Her mentors wrote positive reviews, they're on the back cover.
One of the reviewers wrote that the main character is "Unlikable." Actually, the main character is shallow, fickle, heartless, self-destructive and untrustworthy. Another reviewer implied that the men in her life caused her suffering. The pain and frustration she expresses are caused by her arrogance and self-sabotage. She is educated but unable to deal with the barrage of thoughts spewing out of her head. The conversations are actually gossip, meddling banter.
The character is propped up by her therapist, booze, ciggies, and parents she can run to for money for tuition, a mortgage or anything else she needs to help her appear independent and strong. I know young women like her, pathetic as they are.
Young men should read this book if they suspect that a female acquaintance is chronically confused, heartless, fickle and devoid of affection and empathy. Wait until it is in the discount paperback bin in a couple of months.

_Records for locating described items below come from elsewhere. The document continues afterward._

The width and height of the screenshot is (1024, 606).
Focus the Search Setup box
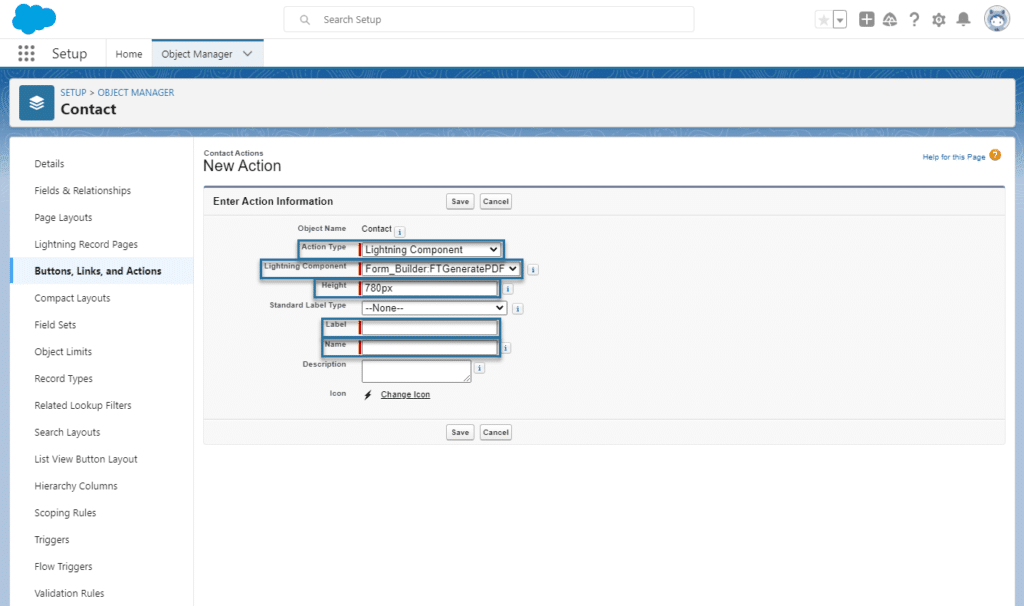(x=490, y=19)
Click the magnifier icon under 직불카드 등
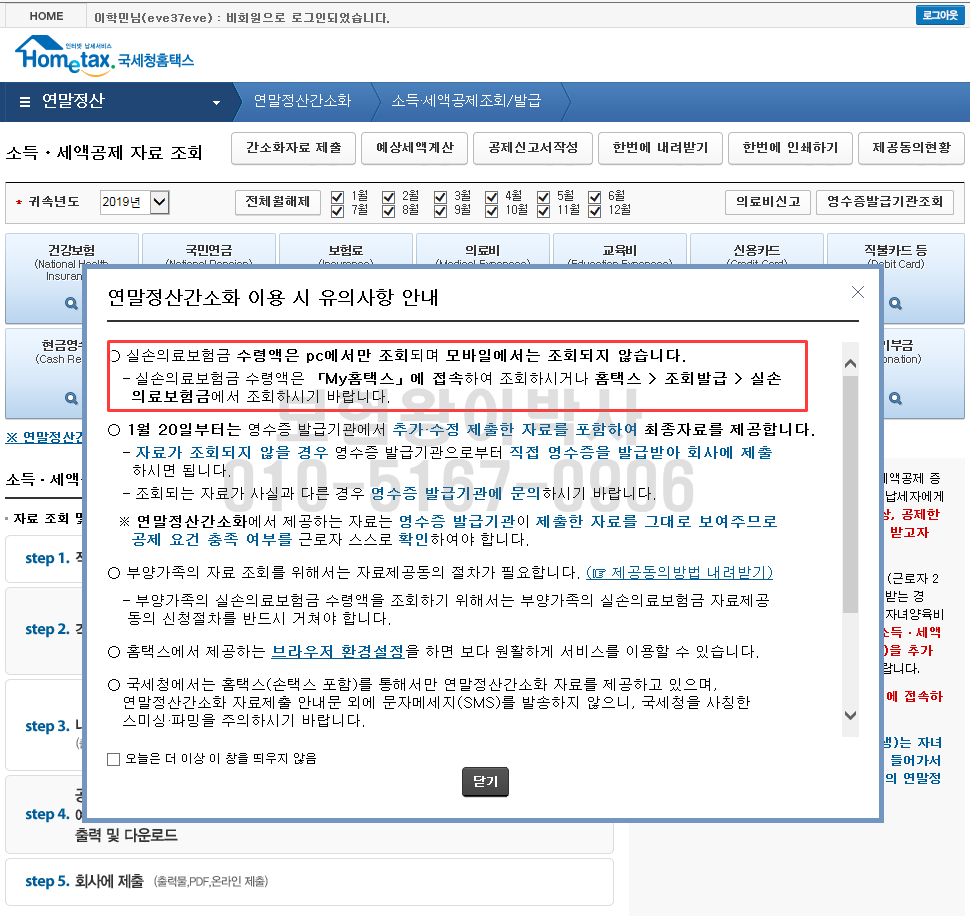Viewport: 970px width, 919px height. tap(895, 304)
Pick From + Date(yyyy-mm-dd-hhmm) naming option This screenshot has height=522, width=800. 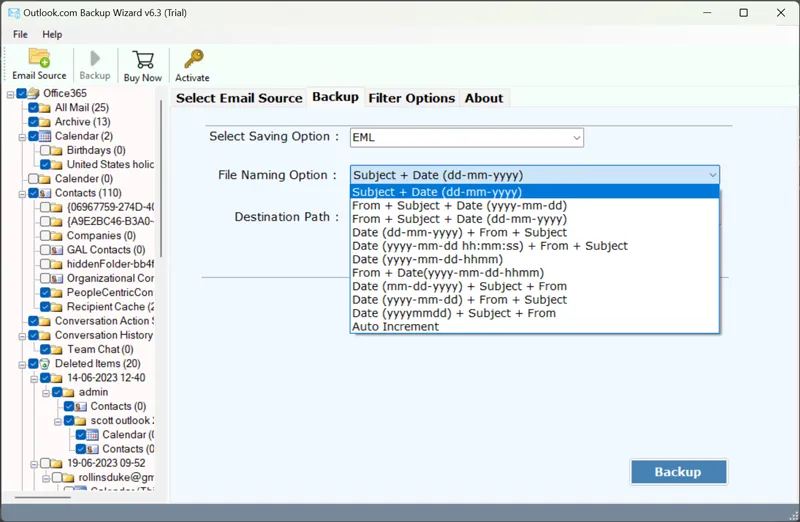point(448,273)
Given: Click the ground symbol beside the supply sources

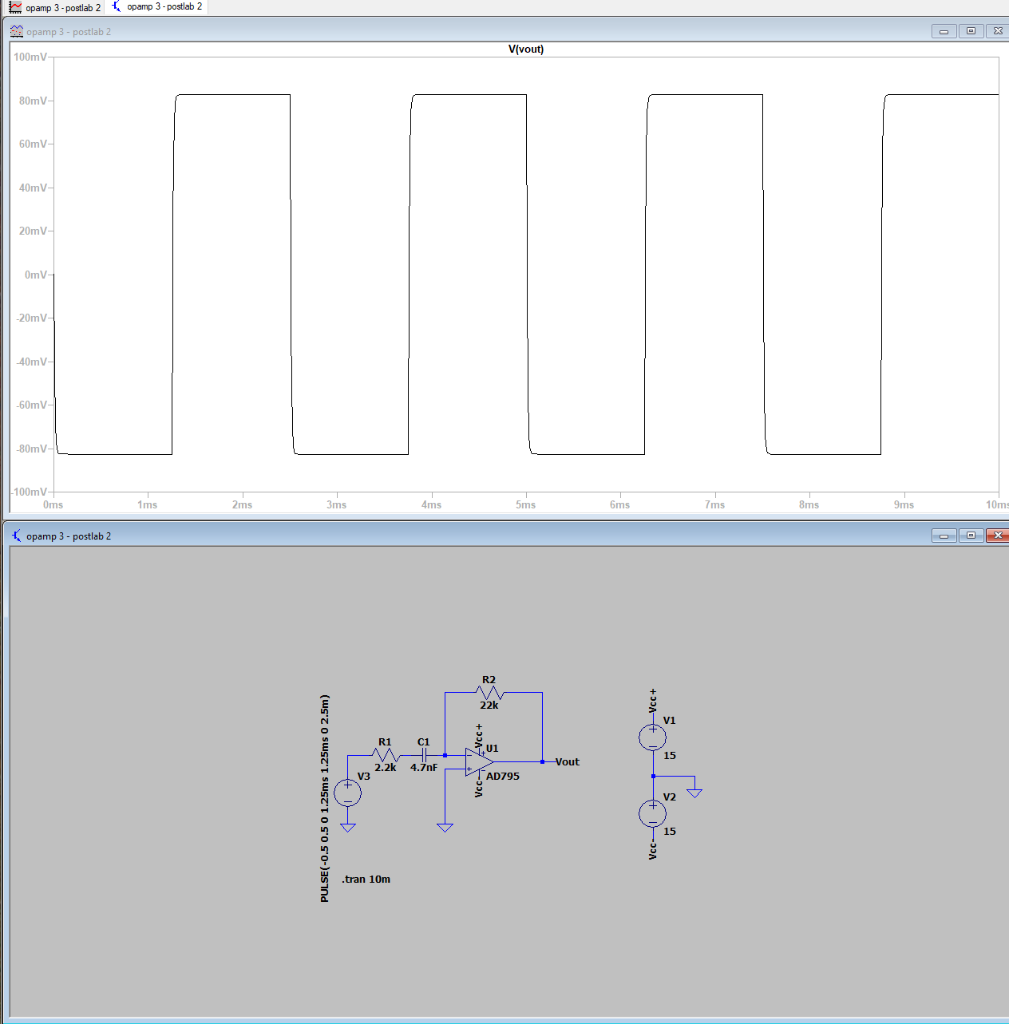Looking at the screenshot, I should [696, 791].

Inject this book directly into my veins, please. Reading this reminded me of reading Call Me By Your Name. While this is a completely different narrative, it is similarly sensual and self-conscious and intellectually edifying. It is essentially a series of conversations that one woman has with people over the years as she gradually upends her life.
There is so much here that spoke to me about the dark and baffling nature of female desire, the conflict of being a liberated woman but craving a respite from control and power, the ironic oppressiveness of choice. These are bold and provocative ideas that I rarely see addressed with such courage and nuance.
Mostly what this is about, though, is the stories we tell about ourselves and others, and how those stories can be both constructive and limiting.
What I got was chapters of one narrator droning on for pages and pages while smoking a cigarette. Whatever point the narrator is trying to make is buried under layers and layers of disjointed thoughts. The book, reads, like this, page after page, of, unnecessary commas. The author could have pared these "topics of conversation" down into amusing exchanges between a few women participating in a discussion; she seemingly chose instead to transcribe rambling stories from the mouths of the stoned or drunk. Rarely do I feel like I've wasted my time and money on reading, but this book did that for me.
Top reviews from other countries
Topics of Conversations reminds me of how Sally Rooney conversations in her books. There’s a brutal honest quality that feels like it’s impossible not to form intimacy. The reviews I’d read often say that the characters aren’t “likable”, which I find to be strange and mostly beside the point and somewhat funny. After all, these are snapshots of people sharing, whether they’re aware of it or not, the kernels that make up who they are, when so often all we get is popcorn. For someone to share their innermost thoughts about feeling they’re a monster or have internalized misogyny or feel something is wrong or right with them, and then for the reader to be like, ‘well that’s all well and good but I don’t “like” you now’ is just incredible to me really.
Everyone has shame and worries that feel easier to convey to complete strangers or exacting moments when you’re disarmed. It seems incredible to me that a book like this—essentially an empathy exercise—puts off so many people.
True, I tried the audiobook and the narrator is unbelievable and impeccable. I’ve read the text itself is obtuse and somewhat experimental. Some people thought it sounds like spoken word and I can very much confirm when heard it is incredible; so there’s that. But it also makes sense to me that the prose would be like that. A woman who thinks she’s too smart for her own good and is empirically well educated herself, writing in such a way seems like a style-matching theme.
I also felt like some of the subject matter might be accessible to some generations more than others too, in terms of communication gaps and the overall contextualization felt one part scandalous and one part confessional, which really worked for me. I think it’s provocative for good reason and an interesting way to do a MeToo book. Which, again, feels wild that people's reactions that it’s pretentious and unlikable. Had the text itself been more accessible for the average reader, it might make a decent litmus test?